Mulled wine travelled with Christianity from the Mediterranean to the northern countries and remains a popular seasonal drink called Glögg in Scandinavia in which spices and fruit simmered with warm red wine. Christmas cookies became popular once trade routes opened up bringing spices and sugar to Europe. These items were expensive at the time and Christmas was a time to indulge in these exotic treats in the form of cookies and other bakes goods. We are enjoying the same holiday flavors of ginger, cinnamon, nutmeg, and cardamom as were enjoyed during medieval times.
The original meanings of our traditions don’t hold the same weight as they once did. We have electricity which lights our rooms beyond the hours the sun provides light. Many of us are not hungry when the Christmas feast is served and will not be on the brink of starvation during the cold months of winter. We are not cold when we are sipping mulled wine at holiday parties. Yet, we are comforted by these traditions the sense that there is something special about them, something connected to our collective history gives us peace.

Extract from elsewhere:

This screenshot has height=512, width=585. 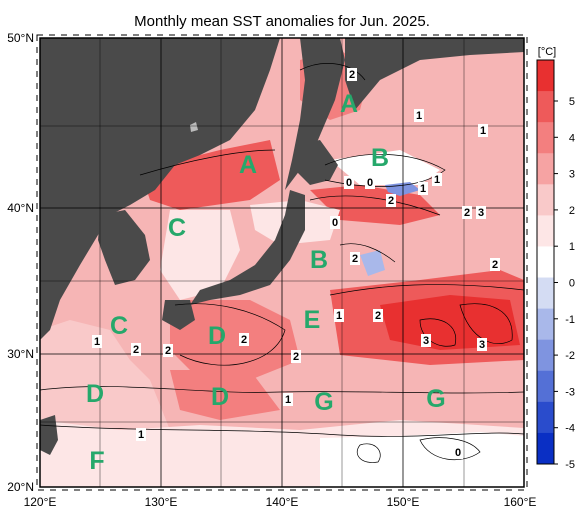 What do you see at coordinates (248, 248) in the screenshot?
I see `land-honshu` at bounding box center [248, 248].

As many things, the Christmas and holiday season have become more and more commercial and more and more related to food and feasting. We’ve come a long way from the fasting during advent to eating a treat each day. There’s also a theme of Christmas over the years being more and more geared toward children. I remember Christmas being magical as a child and I enjoyed sharing that magic with my own children when they were small. Now that my own children have grown and myths have been demystified, I want to reconnect with that magic of the season. And it’s so simple, a celebration that the darkest day has arrived and a beginning of a new cycle of increasing light has begun. I will light my candles and hang my wreath as one season bridges into another to create the chapters and cycles of my own life.